● **Stated exercise a**
In the baseball-signs project description, what is the default size of the training set?

##### Passage shown

Predicting Third-Base Coach Signs with Various Models

(a full, concise set of directions on how to run this project yourself can be found in full_program_command_list.txt)

Baseball is well-known for the signs and signals exchanged between players and coaches throughout the course of a ballgame. A tap of the nose, a swipe of the arm; these could be precise tactical directions for a player or a red herring designed to throw the opposing team off the scent of genuine signs.

After randomly generating a train/test dataset of genuine and red herring signs, this model will aim to classify them as accurately as possible.

The Data

As mentioned above, the data being used for this model is randomly generated. It does not involve movement recognition or video analysis, it instead generates a 'ruleset' for what a genuine sign will be, and then creates an array of 'codes' which identify a series of signs, some genuine, others red herrings.

The code for a single sign consists of four alphbetical characters. The first indicates horizontal location of the sign (left, right, middle), the second indicates vertical location of the sign (upper, lower, middle), the third letter indicates the action being taken (tap, point, etc.), and the final letter indicates the bodypart that all these locations and actions apply to (nose, hat, etc.). An example of this code would be: 'muhc', which transaltes to a horizontal-swipe to the middle-upper chest.

These sign codes are then inserted into the procedurally generated ruleset, which introduces two new pieces. A ruleset consists of a series of sign codes (as above), with the potential additions of two special characters: # and *. # indicates that a series of random signs can be inserted in this location, while * indicates that a single random sign will go in that location. Combine all these elements and a sign ruleset is created! An example of this could look something like: # muhc * * rlpe, which would be translated to: a series of random signs, followed by the middle-upper swipe of the chest, followed by two random signs, finished with pointing at the lower part of the right ear. This sign rule is then assigned a name from a list of potential signs (steal, bunt, etc.) and a full sign rule is created.

An array of signs is then created, some random and nonsensical, and others taken from one of the sign rules--with the special characters transformed to random signs, per the rules--until a large dataset of real and fake signs is created for the model.

You can initialize the sign generating object with sm = train_test_sign_generator.Sign_Maker(), then create the training data with train_data = sm.create_train_data(<size>), with the optional argument <size> to indicate how large you want your training set (default is 100,000).

Prior to any of the models being run, the data is vectorized (the strings are converted into numerical vectors), so that the mathematics underlying the models can properly execute.

Data Analysis

To examine the data, prior to modeling and predicting, I have created a class to handle giving insights on the data you are working with. To access this class, you need to call analysis = data_analysis.Analytics(data).

As of right now, this class has three functions that each give a different perspective on the data. The first, data_overview(), provides us with the shape of our data, the max and min lengths of each set of signs, the average length of each set of signs, the standard deviation of each set of signs, the unique labels in the dataset, and the counts of each label in the dataset.

##########

● **Stated exercise b**
Rescale the records from the line containing "Mülltonnen (378, 143)" through the last line of the records, both ends included. Repeat each of those lines, requests included, with every coordinate in the answers multiplied by 0.65 and rounded to a whole number, halves rounded up.

##### Supplied information

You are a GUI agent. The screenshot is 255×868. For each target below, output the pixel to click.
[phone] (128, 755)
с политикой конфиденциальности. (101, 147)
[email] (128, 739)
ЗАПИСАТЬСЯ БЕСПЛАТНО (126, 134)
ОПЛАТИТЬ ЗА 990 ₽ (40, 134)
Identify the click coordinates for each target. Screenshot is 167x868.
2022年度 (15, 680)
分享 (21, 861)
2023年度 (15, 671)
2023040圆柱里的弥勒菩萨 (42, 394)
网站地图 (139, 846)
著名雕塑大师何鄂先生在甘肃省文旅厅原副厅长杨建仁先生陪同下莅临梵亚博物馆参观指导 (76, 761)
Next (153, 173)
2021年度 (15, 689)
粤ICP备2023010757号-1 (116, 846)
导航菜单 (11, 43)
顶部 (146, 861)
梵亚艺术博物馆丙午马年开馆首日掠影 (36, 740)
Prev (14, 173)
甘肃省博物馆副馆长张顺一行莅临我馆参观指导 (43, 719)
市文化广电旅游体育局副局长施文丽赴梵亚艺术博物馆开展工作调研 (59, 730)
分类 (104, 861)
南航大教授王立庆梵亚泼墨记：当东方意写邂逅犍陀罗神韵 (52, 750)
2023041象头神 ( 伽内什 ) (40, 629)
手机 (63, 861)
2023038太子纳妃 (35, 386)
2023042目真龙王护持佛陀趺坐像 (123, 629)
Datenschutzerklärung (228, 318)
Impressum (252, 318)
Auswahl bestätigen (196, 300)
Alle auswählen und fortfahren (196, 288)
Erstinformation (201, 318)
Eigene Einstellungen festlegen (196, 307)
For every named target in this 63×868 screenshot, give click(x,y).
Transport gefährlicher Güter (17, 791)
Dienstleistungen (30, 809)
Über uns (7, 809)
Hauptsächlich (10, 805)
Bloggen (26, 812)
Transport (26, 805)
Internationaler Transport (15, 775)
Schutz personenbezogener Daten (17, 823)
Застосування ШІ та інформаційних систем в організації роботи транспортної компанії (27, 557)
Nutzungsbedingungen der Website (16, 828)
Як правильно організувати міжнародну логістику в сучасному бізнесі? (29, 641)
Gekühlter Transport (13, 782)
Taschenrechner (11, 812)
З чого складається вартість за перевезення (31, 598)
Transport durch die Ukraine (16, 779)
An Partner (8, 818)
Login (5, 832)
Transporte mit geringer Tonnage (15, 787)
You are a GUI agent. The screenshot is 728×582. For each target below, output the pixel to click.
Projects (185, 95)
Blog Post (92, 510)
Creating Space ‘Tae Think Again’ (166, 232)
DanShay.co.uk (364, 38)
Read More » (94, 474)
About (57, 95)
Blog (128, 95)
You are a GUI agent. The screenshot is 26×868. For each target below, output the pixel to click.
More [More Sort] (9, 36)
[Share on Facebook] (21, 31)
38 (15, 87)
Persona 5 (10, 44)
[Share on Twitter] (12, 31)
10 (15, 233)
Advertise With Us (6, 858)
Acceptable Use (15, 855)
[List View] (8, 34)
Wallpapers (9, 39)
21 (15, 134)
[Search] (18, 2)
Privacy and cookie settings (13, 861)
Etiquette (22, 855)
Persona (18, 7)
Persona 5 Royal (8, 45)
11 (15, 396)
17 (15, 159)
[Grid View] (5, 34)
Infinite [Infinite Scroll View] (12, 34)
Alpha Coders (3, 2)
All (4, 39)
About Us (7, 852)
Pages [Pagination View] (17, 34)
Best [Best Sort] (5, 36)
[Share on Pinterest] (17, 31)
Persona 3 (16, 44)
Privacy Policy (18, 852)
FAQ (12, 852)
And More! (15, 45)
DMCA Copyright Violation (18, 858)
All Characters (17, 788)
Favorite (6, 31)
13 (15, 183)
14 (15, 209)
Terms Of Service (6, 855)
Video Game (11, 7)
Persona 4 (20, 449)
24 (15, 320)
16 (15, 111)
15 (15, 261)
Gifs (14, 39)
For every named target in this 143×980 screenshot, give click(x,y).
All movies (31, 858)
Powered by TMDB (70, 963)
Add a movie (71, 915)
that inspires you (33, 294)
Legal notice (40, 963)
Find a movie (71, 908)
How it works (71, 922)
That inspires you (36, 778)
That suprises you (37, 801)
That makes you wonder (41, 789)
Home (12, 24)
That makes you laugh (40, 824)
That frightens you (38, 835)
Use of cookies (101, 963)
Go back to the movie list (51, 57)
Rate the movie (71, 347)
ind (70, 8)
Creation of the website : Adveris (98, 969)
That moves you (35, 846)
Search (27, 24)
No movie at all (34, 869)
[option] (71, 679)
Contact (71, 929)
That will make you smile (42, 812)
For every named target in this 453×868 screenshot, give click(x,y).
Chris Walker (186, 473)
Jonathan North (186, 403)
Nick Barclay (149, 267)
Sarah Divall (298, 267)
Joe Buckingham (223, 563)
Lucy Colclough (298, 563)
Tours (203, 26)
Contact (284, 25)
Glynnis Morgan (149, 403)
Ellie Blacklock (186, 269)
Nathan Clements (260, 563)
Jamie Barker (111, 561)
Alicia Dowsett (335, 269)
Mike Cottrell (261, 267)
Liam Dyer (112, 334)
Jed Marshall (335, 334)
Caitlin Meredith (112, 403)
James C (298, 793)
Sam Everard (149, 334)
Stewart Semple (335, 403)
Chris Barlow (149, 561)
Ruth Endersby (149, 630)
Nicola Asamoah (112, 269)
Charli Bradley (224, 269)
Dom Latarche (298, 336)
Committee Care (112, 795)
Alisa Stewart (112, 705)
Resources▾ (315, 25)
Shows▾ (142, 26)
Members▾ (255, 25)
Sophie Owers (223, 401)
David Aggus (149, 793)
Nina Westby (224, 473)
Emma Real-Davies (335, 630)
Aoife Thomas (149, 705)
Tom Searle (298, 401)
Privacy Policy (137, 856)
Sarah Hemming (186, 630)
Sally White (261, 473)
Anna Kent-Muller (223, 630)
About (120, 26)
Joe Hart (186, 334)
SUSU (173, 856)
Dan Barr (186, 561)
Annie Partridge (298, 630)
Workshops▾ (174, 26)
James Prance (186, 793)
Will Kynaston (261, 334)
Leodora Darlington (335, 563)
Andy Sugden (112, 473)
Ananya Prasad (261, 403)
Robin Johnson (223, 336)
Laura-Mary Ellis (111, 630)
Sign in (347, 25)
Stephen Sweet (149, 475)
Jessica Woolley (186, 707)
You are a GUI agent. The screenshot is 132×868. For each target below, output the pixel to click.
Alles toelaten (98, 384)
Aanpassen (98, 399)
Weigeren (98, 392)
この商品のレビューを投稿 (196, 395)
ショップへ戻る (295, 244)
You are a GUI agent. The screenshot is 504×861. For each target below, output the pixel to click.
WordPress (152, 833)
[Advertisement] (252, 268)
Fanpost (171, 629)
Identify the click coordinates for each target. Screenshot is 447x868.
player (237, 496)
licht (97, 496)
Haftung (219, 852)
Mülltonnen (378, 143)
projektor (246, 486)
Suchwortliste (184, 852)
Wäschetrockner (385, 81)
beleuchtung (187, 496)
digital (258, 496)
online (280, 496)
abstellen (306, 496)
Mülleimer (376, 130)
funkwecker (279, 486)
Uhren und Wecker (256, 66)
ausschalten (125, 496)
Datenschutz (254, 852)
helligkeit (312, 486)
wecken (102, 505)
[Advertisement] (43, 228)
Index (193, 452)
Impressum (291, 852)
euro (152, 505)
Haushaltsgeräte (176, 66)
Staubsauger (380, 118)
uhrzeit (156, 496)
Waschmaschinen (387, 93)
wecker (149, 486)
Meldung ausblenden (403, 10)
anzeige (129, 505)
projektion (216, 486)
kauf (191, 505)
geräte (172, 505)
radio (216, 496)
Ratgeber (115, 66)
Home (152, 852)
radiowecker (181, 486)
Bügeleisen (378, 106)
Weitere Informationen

##########

● **Exercise answer a**
100,000

● **Exercise answer b**
Mülltonnen (246, 93)
projektor (160, 316)
Suchwortliste (120, 554)
Wäschetrockner (250, 53)
beleuchtung (122, 322)
digital (168, 322)
online (182, 322)
abstellen (199, 322)
Mülleimer (244, 85)
funkwecker (181, 316)
Uhren und Wecker (166, 43)
ausschalten (81, 322)
Datenschutz (165, 554)
helligkeit (203, 316)
wecken (66, 328)
[Advertisement] (28, 148)
Index (125, 294)
Impressum (189, 554)
euro (99, 328)
Haushaltsgeräte (114, 43)
Staubsauger (247, 77)
uhrzeit (101, 322)
Waschmaschinen (252, 60)
wecker (97, 316)
Meldung ausblenden (262, 7)
anzeige (84, 328)
projektion (140, 316)
kauf (124, 328)
geräte (112, 328)
radio (140, 322)
Ratgeber (75, 43)
Home (99, 554)
radiowecker (118, 316)
Bügeleisen (246, 69)
Weitere Informationen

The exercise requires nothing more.